Whose idea was it to put this collection together?
I don’t remember if it was Jacob, the publisher of Tachyon or me. I’ve edited several reprint theme anthologies for the company, and we always try to think of a “big, broad theme” rather than something more narrow. I suspect Jacob might have brought up the idea and even though I’ve never been particularly into body horror, I thought it sounded good. And thinking about it more I figured that I could round up enough great reprints from a variety of writers for such a book — which I did.
Aside from having to fit the theme, what other parameters did the stories have to follow?
Once Jacob and I agreed on the theme, we decided on the approximate word count (125,000 words) and I started making lists of stories I was aware of that might work for the book. I also asked a friend for “classic” (a.k.a. really old, public domain) recommendations, but I didn’t like any of them enough to take.
As I’ve been reading horror stories for a year’s best for almost 35 years (and of course, also in my previous short story editing jobs) there were some I remembered that stuck with me. I reread those stories and if they held up I contacted the author or the author’s estate to acquire them. I also emailed around 45 writers whose work I admire asking if they had published anything they considered to be body horror (quoting Gabino in my note). Most of the writers sent me stories (a few, more than one) and I read them all-about 100 or so.
So how often did you have to tell someone, “No, we have enough stories that are like Hellraiser“?

RECORDS SHOWN:
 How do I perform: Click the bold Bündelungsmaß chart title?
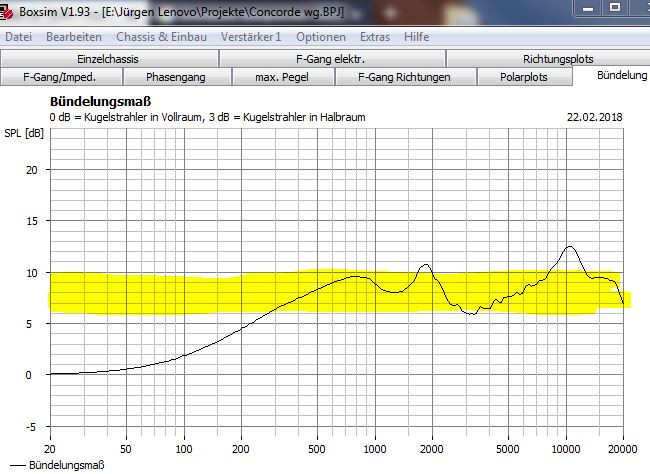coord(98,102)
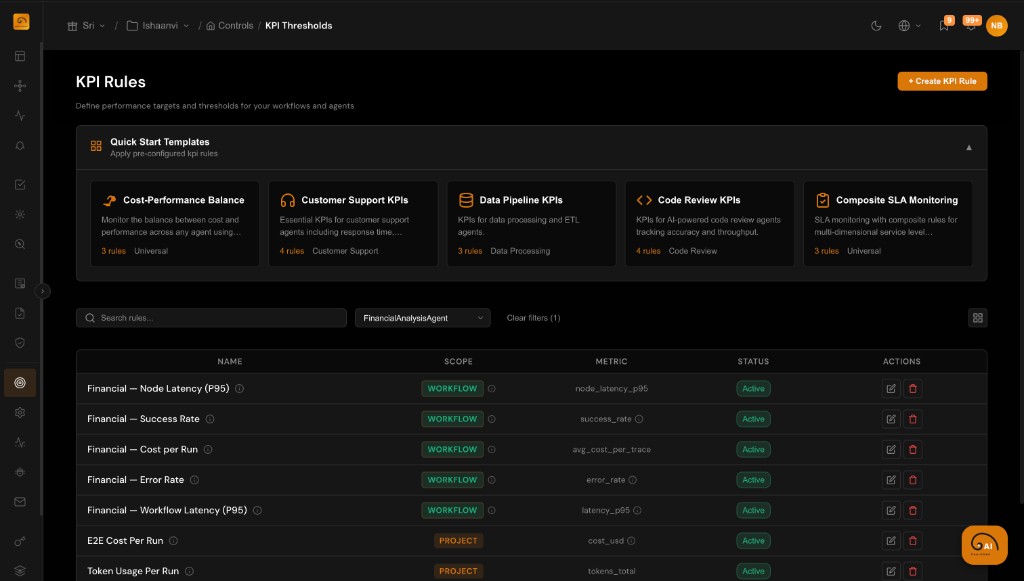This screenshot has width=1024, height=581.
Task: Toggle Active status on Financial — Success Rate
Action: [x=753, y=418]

PROBLEMS:
1. In the anthology interview, what approximate word count was agreed on for the book?
2. Reproduce the anthology interview word for word, everything from "Whose idea was" down to "have to follow?".
3. Continue the anthology interview from the point where it stops.

ANSWERS GIVEN:
1. About 125,000 words.

2.
Whose idea was it to put this collection together?
I don’t remember if it was Jacob, the publisher of Tachyon or me. I’ve edited several reprint theme anthologies for the company, and we always try to think of a “big, broad theme” rather than something more narrow. I suspect Jacob might have brought up the idea and even though I’ve never been particularly into body horror, I thought it sounded good. And thinking about it more I figured that I could round up enough great reprints from a variety of writers for such a book — which I did.
Aside from having to fit the theme, what other parameters did the stories have to follow?

3.
Well, it would never have been that specific, but if I had too many stories of a specific type I’d just say that to the writer. Since I wasn’t soliciting new stories, they all understood if I didn’t take their submitted work.
But I don’t recall it coming up. There were submissions that weren’t on theme, or I just didn’t love them enough.
How gross do the stories in Body Shocks get? Obviously, the story is the most important thing, but if someone submitted one that was super good but also super gross, would you have rejected it or asked for edits? Because I always bring books with me when I go out to lunch, and I don’t want to lose my appetite right after I order a breakfast burrito.
I guess it depends on what you consider gross. I don’t recall reading anything I thought was too gross.
I also wouldn’t ask a writer to revise a previously published story for that reason. Though I have sometimes found typos or the wrong count — how many bullets shot; how many survivors — in stories I want to reprint and will ask the writer to make fixes.
So did any of the stories in Body Shocks really freak you out?
A few, sure — but that was the point.
Now, along with editing anthologies like Body Shocks, you also acquire fiction for Tor.com. Are any of the stories in Body Shocks ones you originally found for that site?
At least 8 of the stories in the book were originally published by me and / or appeared in my best of horror of the year. One was acquired and edited by me for [the online science fiction magazine] SciFiction. Two were acquired and edited by me for Tor.com. And a few were reprinted by me in other anthologies.
Finally, if someone enjoys Body Shocks, which of your other anthologies would you suggest they check out next?
That’s a really hard question as this is probably the most visceral and graphic anthology I’ve ever edited. Most of my anthologies mix the graphic with the more subtle types of horror. But I’d recommend any of my Best Of The Year anthologies for a good mix.